**What the task asks:**
Rewrite the entries from the very first line through the line containing "1080x694 pixels. (111, 316)", changing "Screen dimensions" to "Display size" and keeping everything else the same. Return only those lines.

[Dataset entries]
◆ ◆ ◆ ◆ ◆ ◆ ◆

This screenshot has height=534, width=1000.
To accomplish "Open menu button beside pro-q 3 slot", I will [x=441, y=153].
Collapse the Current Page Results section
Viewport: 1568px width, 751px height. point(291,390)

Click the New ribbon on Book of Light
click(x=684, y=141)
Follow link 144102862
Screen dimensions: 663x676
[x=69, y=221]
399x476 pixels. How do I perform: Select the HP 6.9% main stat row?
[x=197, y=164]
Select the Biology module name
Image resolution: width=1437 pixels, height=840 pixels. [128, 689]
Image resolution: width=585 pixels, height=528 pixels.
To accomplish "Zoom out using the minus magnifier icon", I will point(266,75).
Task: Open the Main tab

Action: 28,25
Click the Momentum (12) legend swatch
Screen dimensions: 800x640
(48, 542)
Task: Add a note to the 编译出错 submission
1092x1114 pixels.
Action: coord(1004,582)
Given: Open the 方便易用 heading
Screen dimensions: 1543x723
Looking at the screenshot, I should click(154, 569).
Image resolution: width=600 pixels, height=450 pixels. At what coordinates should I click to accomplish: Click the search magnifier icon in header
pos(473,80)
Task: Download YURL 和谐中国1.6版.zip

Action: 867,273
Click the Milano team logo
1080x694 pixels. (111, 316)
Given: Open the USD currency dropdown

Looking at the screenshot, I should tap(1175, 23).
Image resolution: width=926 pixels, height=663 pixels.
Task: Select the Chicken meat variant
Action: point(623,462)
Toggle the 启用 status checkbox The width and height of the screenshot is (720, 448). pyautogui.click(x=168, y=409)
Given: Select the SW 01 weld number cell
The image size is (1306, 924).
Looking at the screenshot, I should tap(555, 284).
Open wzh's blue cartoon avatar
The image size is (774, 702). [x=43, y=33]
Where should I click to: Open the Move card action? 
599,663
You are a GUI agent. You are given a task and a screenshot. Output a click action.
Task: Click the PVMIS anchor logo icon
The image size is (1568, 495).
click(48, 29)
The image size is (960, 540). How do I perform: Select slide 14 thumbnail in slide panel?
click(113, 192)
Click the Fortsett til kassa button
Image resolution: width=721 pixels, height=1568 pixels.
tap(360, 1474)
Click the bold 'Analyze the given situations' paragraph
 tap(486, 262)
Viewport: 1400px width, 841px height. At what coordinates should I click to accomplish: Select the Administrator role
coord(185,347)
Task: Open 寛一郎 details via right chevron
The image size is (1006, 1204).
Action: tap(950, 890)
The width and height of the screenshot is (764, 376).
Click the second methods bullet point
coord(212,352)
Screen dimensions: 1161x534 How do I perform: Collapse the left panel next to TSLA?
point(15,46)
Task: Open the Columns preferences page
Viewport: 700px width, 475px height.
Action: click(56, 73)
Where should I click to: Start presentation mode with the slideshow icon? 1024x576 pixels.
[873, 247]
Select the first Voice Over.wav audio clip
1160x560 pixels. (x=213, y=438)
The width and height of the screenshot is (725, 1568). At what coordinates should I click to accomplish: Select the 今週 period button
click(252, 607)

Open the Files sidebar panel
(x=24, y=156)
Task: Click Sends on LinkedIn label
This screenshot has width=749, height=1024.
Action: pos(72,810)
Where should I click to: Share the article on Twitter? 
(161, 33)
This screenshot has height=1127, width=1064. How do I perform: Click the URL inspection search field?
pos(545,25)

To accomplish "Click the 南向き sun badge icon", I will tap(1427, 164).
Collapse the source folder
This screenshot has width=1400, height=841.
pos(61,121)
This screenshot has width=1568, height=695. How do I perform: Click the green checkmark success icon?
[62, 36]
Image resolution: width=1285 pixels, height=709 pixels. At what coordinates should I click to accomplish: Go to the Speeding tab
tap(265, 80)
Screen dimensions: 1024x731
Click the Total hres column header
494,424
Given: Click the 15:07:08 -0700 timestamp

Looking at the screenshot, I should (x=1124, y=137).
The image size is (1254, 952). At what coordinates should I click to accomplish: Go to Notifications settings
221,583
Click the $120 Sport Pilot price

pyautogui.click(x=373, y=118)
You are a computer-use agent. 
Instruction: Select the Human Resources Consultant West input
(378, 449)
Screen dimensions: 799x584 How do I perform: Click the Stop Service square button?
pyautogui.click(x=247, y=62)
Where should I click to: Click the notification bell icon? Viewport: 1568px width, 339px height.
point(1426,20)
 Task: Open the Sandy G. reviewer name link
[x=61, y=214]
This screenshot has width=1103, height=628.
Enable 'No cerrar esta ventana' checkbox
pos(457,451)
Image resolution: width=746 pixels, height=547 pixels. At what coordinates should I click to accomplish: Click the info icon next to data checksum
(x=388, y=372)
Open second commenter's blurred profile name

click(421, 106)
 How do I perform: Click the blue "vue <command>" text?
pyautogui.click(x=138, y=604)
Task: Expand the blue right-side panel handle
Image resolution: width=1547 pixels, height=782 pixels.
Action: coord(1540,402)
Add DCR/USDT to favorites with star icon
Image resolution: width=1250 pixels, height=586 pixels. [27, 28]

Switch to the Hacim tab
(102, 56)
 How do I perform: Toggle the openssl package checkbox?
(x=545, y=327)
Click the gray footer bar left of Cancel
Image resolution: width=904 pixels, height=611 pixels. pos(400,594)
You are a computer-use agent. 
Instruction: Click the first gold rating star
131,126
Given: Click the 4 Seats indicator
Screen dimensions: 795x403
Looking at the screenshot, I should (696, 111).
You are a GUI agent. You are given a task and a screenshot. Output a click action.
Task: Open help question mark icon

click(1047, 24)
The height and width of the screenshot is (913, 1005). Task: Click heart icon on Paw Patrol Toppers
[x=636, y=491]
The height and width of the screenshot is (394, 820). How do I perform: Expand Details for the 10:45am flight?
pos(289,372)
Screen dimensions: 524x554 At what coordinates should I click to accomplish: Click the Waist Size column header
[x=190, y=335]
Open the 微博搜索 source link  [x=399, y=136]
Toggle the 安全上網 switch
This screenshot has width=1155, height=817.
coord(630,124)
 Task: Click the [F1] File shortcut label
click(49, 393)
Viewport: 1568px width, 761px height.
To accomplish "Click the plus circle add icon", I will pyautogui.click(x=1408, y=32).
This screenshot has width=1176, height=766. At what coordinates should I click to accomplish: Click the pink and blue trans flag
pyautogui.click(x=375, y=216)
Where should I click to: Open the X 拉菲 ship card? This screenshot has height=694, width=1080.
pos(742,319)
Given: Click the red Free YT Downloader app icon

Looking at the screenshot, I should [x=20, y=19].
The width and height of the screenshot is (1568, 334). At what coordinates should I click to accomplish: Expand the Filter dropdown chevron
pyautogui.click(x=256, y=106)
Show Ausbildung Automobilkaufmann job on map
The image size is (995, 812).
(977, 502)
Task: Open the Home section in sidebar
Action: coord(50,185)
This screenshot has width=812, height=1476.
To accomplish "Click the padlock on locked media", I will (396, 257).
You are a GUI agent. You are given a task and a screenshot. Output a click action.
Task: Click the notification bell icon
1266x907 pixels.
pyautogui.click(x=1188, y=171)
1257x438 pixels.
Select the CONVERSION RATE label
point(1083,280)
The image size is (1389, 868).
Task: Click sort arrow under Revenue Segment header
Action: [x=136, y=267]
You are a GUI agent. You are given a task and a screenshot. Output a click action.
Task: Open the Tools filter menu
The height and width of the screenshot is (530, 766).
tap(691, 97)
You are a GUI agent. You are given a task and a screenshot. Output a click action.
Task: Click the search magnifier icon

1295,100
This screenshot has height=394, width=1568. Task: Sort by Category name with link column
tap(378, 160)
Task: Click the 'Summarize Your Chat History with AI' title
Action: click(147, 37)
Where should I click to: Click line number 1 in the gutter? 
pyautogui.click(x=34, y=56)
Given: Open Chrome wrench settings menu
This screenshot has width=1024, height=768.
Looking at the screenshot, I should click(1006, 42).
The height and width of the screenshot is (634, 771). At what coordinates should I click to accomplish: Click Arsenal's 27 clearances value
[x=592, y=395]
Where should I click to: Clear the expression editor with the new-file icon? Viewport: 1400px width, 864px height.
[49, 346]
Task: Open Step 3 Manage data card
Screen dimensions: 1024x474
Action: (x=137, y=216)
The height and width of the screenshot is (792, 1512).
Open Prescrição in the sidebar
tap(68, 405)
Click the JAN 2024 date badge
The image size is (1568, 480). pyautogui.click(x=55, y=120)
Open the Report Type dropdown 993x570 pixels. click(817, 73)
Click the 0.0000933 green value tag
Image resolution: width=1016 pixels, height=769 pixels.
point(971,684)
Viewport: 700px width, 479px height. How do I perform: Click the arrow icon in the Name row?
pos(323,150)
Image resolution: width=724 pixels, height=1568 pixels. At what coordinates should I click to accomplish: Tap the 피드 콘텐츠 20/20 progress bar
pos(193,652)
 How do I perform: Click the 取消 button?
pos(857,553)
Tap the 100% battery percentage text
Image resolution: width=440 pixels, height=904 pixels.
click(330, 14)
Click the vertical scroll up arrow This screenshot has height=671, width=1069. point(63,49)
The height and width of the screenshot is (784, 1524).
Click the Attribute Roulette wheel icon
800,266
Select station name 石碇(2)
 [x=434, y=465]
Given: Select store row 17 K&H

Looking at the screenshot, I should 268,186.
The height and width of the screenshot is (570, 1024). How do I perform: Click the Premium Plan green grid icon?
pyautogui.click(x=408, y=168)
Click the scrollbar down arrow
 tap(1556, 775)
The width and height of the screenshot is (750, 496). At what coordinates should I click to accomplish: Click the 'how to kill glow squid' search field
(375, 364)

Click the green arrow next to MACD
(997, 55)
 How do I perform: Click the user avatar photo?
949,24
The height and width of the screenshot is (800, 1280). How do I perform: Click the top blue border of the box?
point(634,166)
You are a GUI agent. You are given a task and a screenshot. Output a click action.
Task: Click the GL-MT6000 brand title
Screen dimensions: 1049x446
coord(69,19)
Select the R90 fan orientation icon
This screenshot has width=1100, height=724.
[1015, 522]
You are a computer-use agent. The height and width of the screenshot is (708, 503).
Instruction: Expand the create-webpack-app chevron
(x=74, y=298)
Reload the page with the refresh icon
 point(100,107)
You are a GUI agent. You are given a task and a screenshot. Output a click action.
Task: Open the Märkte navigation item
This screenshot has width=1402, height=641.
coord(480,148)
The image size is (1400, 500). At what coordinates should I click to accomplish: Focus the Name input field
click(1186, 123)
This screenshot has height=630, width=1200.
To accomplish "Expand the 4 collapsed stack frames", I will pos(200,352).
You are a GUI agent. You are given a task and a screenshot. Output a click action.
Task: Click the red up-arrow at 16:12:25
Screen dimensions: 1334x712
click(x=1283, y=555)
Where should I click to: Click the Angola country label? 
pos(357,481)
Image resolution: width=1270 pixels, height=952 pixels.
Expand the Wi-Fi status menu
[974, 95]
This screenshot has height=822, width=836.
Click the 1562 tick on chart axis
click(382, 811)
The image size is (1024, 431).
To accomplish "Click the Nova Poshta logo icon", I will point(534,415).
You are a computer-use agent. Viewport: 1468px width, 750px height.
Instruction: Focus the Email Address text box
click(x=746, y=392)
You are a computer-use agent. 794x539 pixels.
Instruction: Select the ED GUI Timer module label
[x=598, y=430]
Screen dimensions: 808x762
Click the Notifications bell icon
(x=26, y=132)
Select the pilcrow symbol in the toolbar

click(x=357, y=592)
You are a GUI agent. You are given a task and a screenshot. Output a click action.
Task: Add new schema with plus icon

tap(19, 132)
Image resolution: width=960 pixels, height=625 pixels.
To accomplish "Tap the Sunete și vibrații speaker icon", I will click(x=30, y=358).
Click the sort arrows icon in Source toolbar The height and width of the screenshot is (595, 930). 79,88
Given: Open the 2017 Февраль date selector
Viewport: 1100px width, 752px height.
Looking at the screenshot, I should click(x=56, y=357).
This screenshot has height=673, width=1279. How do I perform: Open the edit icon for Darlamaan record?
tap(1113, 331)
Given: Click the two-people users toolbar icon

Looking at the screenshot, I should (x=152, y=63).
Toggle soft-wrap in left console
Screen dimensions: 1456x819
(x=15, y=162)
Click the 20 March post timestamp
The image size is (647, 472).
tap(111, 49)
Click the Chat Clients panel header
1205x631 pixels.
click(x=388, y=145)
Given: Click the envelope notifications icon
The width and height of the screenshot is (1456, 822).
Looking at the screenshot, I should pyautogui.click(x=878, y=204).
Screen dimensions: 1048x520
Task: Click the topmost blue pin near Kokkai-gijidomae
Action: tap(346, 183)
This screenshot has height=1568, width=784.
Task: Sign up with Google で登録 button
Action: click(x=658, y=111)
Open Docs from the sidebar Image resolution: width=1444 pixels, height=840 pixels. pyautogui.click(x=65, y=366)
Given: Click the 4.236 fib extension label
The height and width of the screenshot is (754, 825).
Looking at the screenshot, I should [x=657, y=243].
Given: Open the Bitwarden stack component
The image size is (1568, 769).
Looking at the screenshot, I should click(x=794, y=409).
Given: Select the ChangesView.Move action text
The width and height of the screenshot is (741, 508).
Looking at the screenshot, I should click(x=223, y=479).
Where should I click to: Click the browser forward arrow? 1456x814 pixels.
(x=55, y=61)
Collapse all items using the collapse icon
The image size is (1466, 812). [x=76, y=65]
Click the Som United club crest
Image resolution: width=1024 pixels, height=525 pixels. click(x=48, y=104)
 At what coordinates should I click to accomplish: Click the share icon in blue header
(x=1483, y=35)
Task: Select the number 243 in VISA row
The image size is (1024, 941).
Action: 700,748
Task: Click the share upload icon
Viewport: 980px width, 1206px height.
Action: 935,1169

◆ ◆ ◆ ◆ ◆ ◆ ◆

**Solution for this problem:**
This screenshot has height=534, width=1000.
To accomplish "Open menu button beside pro-q 3 slot", I will [x=441, y=153].
Collapse the Current Page Results section
Viewport: 1568px width, 751px height. point(291,390)

Click the New ribbon on Book of Light
click(x=684, y=141)
Follow link 144102862
Display size: 663x676
[x=69, y=221]
399x476 pixels. How do I perform: Select the HP 6.9% main stat row?
[x=197, y=164]
Select the Biology module name
Image resolution: width=1437 pixels, height=840 pixels. [128, 689]
Image resolution: width=585 pixels, height=528 pixels.
To accomplish "Zoom out using the minus magnifier icon", I will point(266,75).
Task: Open the Main tab

Action: 28,25
Click the Momentum (12) legend swatch
Display size: 800x640
(48, 542)
Task: Add a note to the 编译出错 submission
1092x1114 pixels.
Action: coord(1004,582)
Given: Open the 方便易用 heading
Display size: 1543x723
Looking at the screenshot, I should click(154, 569).
Image resolution: width=600 pixels, height=450 pixels. At what coordinates should I click to accomplish: Click the search magnifier icon in header
pos(473,80)
Task: Download YURL 和谐中国1.6版.zip

Action: 867,273
Click the Milano team logo
1080x694 pixels. (111, 316)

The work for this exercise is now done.